Doch, unter "Country/Region & Language". Es ist nur nicht klar, was es konkret macht.

----------

## misterxx

 *c07 wrote:*   

>  *misterxx wrote:*   der Control-Center bietet doch keine Optionen um die Kodierungen einzustellen. 
> 
> Doch, unter "Country/Region & Language". Es ist nur nicht klar, was es konkret macht.

 

Ne das ist was anderes. Soviel ich den Sinn davon verstehe, stellt es die Sprache für die Oberfläche der KDE-Programme sowie die regionale und ländische Sachen ein. Es hat nichts mit der Zeichenkodierung des Systems zu tun.

Also bei meinem Problem sollte es keine Rolle spielen.

Leider ist das Problemm noch nicht gelöst.  :Sad: 

----------

## c07

Es stellt ziemlich exakt die Sachen ein, die sonst die Locale bestimmt, und hat auch "Locale" als Titel im ersten Tab.

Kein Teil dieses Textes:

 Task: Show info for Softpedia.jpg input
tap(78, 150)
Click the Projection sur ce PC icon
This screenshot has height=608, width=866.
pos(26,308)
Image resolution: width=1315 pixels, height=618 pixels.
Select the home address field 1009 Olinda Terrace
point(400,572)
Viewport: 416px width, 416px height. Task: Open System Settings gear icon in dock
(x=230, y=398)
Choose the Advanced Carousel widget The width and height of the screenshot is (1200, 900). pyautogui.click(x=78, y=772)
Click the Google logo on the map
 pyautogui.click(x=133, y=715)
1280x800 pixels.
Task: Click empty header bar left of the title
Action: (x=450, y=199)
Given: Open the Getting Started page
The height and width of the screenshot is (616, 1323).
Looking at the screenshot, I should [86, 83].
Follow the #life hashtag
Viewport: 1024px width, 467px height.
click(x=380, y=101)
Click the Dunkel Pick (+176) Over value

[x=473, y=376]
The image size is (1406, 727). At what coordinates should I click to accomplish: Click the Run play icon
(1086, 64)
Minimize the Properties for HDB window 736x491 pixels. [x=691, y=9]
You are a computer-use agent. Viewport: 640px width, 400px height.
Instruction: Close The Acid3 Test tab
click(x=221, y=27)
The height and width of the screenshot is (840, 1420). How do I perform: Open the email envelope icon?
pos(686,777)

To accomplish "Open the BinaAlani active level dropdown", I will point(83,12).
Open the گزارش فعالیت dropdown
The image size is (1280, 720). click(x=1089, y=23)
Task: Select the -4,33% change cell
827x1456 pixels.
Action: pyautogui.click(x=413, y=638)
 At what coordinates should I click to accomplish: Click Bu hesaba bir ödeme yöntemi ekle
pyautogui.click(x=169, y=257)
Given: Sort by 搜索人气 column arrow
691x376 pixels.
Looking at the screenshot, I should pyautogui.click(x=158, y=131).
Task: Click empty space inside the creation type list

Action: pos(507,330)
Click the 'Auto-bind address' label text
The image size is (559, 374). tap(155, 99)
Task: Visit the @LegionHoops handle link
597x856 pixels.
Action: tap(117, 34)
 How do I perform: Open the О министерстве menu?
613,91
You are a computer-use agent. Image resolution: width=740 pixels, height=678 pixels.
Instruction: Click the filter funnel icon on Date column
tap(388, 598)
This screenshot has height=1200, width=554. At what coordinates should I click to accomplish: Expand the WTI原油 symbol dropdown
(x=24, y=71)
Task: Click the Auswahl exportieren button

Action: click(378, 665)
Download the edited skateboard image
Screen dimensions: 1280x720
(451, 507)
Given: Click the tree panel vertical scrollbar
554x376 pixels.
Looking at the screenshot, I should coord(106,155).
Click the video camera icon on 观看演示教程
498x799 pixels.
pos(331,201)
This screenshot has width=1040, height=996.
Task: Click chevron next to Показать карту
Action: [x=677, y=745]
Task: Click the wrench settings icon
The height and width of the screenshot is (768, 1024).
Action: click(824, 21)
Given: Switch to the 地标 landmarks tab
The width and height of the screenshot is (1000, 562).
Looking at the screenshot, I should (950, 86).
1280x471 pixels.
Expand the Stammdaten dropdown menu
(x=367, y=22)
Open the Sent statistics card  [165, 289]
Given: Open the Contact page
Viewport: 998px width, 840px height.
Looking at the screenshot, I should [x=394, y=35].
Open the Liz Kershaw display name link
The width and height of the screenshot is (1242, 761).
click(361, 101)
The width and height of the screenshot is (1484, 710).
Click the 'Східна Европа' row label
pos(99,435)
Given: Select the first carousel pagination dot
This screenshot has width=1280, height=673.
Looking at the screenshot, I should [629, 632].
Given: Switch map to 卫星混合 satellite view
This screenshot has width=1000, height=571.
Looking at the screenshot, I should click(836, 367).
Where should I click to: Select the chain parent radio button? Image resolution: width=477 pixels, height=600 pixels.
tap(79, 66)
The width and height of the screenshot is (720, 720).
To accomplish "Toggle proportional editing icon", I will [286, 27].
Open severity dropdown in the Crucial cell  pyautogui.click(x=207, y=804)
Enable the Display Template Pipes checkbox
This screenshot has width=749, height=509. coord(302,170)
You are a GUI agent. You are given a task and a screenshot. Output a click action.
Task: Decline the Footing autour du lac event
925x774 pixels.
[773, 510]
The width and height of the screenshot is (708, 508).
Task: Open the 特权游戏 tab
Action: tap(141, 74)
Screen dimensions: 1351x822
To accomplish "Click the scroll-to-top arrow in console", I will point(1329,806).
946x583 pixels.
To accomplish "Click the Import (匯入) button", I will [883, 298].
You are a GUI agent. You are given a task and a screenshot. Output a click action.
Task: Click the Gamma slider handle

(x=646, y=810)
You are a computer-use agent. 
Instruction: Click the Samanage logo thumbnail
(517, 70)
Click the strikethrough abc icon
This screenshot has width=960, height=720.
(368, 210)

Die Frage ist nur, ob das irgendwie exportiert bzw. an X übermittelt wird (ich hab damit noch nie Probleme gehabt).

----------

## misterxx

 *c07 wrote:*   

> Es stellt ziemlich exakt die Sachen ein, die sonst die Locale bestimmt, und hat auch "Locale" als Titel im ersten Tab. Die Frage ist nur, ob das irgendwie exportiert bzw. an X übermittelt wird (ich hab damit noch nie Probleme gehabt).

 

vor utf8 hatte ich hierbei auch keine Problemme. Ob das hier die Ursache ist, weiß ich nicht genau. hm ..

----------

## misterxx

Ich habe noch was entdeckt:  Nach der Umstellung auf utf8 weigert sich openoffice-bin-1.1.4 was zu schreiben  :Sad:  Er schreibt die Buchstaben sehr sehr klein, egal welche Schriftgrösse eingestellt ist.

Kennt sich jemand mit dem Problem aus ?

----------